On Thu, 2006-06-15 at 11:47 +0200, Andy Rabagliati wrote:
On Wed, 14 Jun 2006, SJ wrote:
I have a related, orthogonal, request, regarding the process of assembling a CD or other snapshot. My interest is less to do with quality, and more to do with the process. My end result is either a CD, or a plucker document for PalmOS.
http://en.wikipedia.org/wiki/Wikipedia_talk:Version_0.5
I see the job as too big to be done via hand selection.
I agree, kinda. Too big for maybe one person, but we have a lot of hands.
I am also more interested in coverage than quality - I figure the quality will just get better.
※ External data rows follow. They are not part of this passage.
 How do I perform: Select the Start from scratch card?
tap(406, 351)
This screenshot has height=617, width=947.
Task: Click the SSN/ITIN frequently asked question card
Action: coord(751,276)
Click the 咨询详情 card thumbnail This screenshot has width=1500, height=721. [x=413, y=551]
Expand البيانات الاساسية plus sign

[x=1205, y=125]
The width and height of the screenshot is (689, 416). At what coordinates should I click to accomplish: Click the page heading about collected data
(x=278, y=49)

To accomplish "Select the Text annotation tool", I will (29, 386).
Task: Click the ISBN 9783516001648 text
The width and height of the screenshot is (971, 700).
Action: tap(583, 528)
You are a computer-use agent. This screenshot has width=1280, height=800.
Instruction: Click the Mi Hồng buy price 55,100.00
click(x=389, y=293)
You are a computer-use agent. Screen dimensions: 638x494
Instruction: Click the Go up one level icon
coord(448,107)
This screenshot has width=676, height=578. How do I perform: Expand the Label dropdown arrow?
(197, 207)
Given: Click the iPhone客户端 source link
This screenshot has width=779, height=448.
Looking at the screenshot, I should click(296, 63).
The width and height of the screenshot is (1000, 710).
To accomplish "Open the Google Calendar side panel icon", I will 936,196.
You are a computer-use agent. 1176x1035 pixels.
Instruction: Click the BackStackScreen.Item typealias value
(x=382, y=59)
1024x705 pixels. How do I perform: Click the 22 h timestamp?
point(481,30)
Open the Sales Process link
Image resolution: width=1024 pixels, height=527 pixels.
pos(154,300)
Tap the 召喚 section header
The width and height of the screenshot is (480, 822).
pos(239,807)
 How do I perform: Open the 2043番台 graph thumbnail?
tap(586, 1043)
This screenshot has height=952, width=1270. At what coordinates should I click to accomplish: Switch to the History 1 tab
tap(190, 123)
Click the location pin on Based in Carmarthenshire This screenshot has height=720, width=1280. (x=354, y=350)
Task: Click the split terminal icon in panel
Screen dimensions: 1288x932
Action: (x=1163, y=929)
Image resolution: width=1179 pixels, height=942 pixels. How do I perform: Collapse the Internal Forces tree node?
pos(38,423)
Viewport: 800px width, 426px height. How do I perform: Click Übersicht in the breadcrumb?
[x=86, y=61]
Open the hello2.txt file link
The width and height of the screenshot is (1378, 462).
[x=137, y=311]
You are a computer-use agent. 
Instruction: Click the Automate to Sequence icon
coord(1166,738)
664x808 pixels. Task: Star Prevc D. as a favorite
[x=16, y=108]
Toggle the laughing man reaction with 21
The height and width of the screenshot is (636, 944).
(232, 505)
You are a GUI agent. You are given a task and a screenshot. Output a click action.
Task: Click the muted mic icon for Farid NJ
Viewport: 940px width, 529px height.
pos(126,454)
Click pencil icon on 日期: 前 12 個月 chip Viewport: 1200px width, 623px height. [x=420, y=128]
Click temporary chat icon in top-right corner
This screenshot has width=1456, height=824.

Yes. I am too. For .5 and 1.0, Both are important though.
So, I want automated methods, both for selecting good coverage, and (less important at the moment) version selection. I also would like to target a size - 128Meg, 512Meg, 600Meg, 1Gig, 4Gig.
I really like this. Thumbdrive ? Check. CD? Check. DVD? Check. My laptop? Check.
I am also interested in post-processing - stripping redlinks, including ''main article'' references on core articles, like ''History of South Africa'' etc. I want to be able to tweak parameters, then press a button and get a new CD (from my downloaded XML dump of en and a picture collection, and possibly via a live mediawiki snapshot of that content).
Live? How did you want to do this? Perhaps using the toolserver?
This is what I have tried, mostly with available tools, and a bit of perl.
- Download recent XML dump.
- Download list of articles from category (currently using the WPCD template)
- Trim the full dump to the above article list (natively performed by mwdumper --exactlist)
- Import this to mysql
- import (full) category dump to mysql (sql dump downloaded from wikipedia)
- Use mediawiki/maintenance/dumpHTML.php to convert this to HTML
- perl script removes categories with less than four included items from HTML dump
- redlink removal by un-anchoring HTML with class=new (red links) - but not Categories (that always seem to appear red)
Problems I have come across:-
- templates (particularly <nowiki>{{main|History of Country}}</nowiki> and the like) do not make it through dumpHTML.php. Maybe I have to hack the php.
- Remove all the dross at the end, like inter-wiki links.
You don't want those? Why not? (assuming they reflecting a link within the dump)
Could this be done by tweaking the CSS from dumpHTML ?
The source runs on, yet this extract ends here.